The latest tale by the author of 'Tough Jews' is full of wheeling-and-dealing drama but is marred by its style

August 3, 2012 10:22
Samuel Zemurray

ByJosh Glancy, Josh Glancy

2 min read

"Maybe it was the pent-up energy of dozens of thwarted Jewish gener-ations confined to the ghettos of Europe… or maybe it was with him in the cradle, the intangible thing that made him go”. Either way, for Rich Cohen, the extraordinary story of the “banana king” Samuel Zemurray is “a parable of the American dream”. He embodied the drive and the immigrant’s will to succeed that can flourish in a free, open society, but also the likelihood that “you can’t be both powerful and righteous”.

Zemurray was born in 1877, in Tsarist Russia.
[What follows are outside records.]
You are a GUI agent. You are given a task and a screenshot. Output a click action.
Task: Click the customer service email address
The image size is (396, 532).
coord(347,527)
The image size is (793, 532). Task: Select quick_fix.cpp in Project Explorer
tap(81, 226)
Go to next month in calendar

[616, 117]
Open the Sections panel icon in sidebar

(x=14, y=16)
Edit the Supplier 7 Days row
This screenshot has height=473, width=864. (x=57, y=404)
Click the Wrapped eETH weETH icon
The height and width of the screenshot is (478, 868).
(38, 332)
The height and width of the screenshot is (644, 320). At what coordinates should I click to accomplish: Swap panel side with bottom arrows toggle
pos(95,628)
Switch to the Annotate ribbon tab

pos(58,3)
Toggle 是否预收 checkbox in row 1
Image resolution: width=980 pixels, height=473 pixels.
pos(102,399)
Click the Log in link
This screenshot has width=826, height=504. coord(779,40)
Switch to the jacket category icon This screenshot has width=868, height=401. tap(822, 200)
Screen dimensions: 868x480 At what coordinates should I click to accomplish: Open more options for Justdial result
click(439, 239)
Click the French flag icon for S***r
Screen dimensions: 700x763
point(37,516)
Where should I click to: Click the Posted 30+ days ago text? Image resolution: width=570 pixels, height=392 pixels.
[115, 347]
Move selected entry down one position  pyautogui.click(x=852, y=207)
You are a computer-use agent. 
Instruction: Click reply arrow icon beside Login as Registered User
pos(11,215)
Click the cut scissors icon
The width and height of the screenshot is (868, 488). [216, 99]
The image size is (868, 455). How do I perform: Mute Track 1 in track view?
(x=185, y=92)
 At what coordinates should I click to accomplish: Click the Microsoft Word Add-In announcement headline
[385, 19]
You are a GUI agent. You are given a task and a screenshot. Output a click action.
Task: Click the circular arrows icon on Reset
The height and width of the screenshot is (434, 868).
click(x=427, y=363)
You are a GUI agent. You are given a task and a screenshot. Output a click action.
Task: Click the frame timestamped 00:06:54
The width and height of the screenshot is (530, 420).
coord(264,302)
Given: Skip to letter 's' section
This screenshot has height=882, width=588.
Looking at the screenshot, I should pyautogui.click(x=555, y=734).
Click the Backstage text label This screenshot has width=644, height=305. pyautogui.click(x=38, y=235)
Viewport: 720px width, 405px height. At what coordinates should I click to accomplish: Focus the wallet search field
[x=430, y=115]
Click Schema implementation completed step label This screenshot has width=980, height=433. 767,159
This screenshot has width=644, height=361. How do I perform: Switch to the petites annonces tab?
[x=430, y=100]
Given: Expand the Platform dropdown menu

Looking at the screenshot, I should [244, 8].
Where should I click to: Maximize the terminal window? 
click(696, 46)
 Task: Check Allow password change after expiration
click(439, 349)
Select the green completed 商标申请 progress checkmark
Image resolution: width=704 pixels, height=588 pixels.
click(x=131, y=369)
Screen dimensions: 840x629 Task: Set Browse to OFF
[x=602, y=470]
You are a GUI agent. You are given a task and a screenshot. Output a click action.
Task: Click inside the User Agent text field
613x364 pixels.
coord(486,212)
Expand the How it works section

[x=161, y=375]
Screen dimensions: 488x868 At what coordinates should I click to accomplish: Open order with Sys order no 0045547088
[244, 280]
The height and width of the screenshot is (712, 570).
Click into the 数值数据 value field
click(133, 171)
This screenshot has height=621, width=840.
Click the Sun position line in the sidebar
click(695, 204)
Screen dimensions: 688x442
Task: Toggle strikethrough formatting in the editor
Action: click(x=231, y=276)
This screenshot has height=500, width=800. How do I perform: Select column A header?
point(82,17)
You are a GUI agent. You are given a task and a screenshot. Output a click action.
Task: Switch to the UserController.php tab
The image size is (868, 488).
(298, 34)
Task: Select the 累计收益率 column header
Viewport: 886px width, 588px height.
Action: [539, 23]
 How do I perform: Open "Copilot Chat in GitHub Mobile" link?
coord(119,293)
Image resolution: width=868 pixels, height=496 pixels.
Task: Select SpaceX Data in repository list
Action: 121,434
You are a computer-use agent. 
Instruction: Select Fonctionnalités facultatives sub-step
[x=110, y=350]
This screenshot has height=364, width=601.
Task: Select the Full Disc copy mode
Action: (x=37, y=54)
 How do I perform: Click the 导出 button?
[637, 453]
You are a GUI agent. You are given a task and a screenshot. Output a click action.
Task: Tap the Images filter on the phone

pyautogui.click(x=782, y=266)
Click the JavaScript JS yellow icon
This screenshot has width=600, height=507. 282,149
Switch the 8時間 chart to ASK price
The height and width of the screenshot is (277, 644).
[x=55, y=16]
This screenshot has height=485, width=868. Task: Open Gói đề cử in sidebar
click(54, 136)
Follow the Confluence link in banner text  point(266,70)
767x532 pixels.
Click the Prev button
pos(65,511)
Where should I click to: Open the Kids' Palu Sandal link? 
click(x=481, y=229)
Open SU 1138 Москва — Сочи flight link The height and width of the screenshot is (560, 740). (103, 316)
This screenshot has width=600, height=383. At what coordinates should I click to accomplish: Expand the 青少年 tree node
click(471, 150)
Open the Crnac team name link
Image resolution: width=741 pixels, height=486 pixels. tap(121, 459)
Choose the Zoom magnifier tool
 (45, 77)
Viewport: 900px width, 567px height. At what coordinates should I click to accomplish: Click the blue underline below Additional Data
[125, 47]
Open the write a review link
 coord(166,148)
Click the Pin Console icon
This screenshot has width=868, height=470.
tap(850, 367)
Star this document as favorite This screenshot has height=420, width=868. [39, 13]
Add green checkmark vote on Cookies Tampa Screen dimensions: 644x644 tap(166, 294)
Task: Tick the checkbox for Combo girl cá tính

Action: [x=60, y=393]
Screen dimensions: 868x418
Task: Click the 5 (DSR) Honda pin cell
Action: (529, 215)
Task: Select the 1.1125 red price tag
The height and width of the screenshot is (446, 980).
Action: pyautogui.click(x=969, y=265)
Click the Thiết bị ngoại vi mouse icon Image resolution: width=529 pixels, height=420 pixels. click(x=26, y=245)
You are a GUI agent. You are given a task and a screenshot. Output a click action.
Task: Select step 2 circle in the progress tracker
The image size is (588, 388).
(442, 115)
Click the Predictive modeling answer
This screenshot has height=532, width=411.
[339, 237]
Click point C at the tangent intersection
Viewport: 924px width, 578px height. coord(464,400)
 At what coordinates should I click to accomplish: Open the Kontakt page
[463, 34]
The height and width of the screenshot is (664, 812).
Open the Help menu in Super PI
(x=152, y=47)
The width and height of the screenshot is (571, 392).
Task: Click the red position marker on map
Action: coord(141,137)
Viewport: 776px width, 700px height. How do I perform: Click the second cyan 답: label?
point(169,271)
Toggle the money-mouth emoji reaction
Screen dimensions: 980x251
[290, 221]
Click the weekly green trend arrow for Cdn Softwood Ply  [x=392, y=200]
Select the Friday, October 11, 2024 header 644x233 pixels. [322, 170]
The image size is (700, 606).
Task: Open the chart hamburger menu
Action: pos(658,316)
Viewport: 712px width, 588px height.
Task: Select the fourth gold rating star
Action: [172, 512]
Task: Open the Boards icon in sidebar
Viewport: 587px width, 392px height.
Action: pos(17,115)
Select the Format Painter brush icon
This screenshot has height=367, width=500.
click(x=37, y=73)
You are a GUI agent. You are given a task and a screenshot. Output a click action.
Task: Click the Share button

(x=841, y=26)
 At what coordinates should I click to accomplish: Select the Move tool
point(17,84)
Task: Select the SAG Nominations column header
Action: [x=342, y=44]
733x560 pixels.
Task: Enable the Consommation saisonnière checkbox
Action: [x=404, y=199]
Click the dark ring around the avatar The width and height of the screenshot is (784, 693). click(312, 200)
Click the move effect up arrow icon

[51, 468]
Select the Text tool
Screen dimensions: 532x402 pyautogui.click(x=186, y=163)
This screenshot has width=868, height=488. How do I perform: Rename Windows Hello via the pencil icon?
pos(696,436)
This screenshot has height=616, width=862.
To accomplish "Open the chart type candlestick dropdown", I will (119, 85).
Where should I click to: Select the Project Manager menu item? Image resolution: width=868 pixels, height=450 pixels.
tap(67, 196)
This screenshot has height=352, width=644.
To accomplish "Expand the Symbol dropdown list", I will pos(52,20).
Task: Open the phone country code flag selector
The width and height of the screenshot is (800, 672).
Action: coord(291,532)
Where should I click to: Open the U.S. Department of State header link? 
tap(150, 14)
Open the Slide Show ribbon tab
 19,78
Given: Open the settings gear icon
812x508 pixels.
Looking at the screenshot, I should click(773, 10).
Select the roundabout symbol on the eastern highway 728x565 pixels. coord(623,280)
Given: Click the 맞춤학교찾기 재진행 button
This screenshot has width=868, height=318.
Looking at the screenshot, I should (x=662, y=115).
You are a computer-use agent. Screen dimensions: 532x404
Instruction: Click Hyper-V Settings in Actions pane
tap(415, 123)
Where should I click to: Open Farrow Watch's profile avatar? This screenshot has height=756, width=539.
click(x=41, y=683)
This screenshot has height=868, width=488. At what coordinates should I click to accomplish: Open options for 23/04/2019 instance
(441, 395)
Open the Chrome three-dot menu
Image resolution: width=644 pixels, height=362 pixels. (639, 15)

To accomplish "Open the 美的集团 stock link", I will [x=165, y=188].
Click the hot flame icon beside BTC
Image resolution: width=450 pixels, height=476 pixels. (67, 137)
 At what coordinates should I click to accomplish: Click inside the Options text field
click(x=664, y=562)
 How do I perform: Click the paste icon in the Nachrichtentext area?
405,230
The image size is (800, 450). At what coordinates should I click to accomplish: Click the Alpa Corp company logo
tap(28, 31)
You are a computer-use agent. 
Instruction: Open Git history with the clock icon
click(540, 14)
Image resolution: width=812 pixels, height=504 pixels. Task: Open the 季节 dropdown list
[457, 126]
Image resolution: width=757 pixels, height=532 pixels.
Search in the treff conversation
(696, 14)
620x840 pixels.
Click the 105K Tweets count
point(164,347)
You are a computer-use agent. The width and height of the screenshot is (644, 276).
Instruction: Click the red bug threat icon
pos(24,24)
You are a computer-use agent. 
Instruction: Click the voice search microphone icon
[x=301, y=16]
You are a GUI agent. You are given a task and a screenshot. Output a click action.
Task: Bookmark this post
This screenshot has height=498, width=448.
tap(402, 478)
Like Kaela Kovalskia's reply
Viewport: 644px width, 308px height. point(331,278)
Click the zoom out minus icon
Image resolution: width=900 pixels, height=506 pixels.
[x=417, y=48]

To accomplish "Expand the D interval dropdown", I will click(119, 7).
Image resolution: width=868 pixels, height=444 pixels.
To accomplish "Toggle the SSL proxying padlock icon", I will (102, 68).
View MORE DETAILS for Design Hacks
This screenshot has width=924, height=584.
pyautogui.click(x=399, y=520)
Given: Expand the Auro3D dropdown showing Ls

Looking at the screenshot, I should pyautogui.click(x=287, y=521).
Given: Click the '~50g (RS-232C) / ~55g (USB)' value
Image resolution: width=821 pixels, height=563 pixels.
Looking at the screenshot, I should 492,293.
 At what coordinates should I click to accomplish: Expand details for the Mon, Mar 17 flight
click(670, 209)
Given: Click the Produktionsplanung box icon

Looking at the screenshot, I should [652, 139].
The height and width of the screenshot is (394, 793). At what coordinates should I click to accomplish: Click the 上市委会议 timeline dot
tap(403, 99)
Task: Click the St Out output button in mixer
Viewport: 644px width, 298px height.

Sent to America by his family at 14, he ended up in the port of Mobile, Alabama, where his exploits in the banana industry began. Tall, confident and fiercely ambitious, Zemurray spotted a gap in the market and quickly established a thriving business which led him to the source of the action, the steamy lowlands of Central America.

His other great quality as a businessman was his immense chutzpah. Cohen recounts how Zemurray was summoned by the State Department in 1910 and informed that he must desist from his business activities in Honduras. Faced with the opposition of the mighty American government, this lone Russian immigrant did not back down. Instead, he organised a coup d’etat by despatching a group of mercenaries to install a puppet president sympathetic to his ambitions.

Later, in 1929, Zemurray’s hugely successful Cuyamel fruit company merged with the mighty United Fruit. Having acquired enormous wealth, the banana king took early retirement. But he was unable to sit on the sidelines for long and a few years later he gathered together the necessary voting rights, marched into a meeting of the patrician Bostonian directors and announced that the president of the company was fired. “You gentlemen have been f***ing up this business long enough”, he bluntly declared.